- [Your goal]: Your answer must be the lines from the one containing "Given: Open the connect to a device icon" through the last line below, copied exactly, with no pictures.
▬▬▬
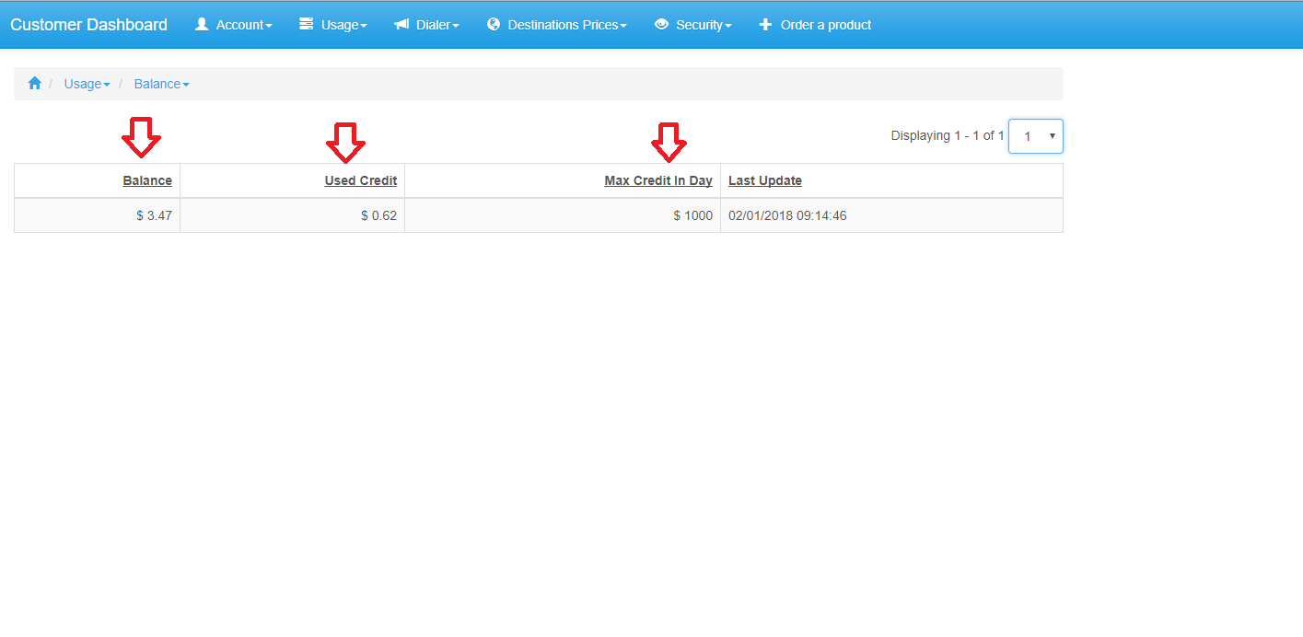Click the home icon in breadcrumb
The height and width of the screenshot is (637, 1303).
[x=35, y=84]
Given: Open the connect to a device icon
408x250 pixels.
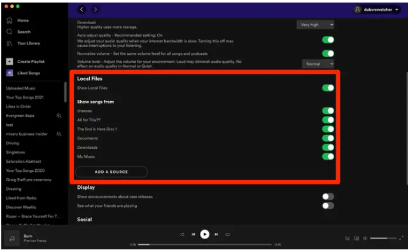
▬▬▬
- [Completed task]:
Given: Open the connect to a device icon
408x250 pixels.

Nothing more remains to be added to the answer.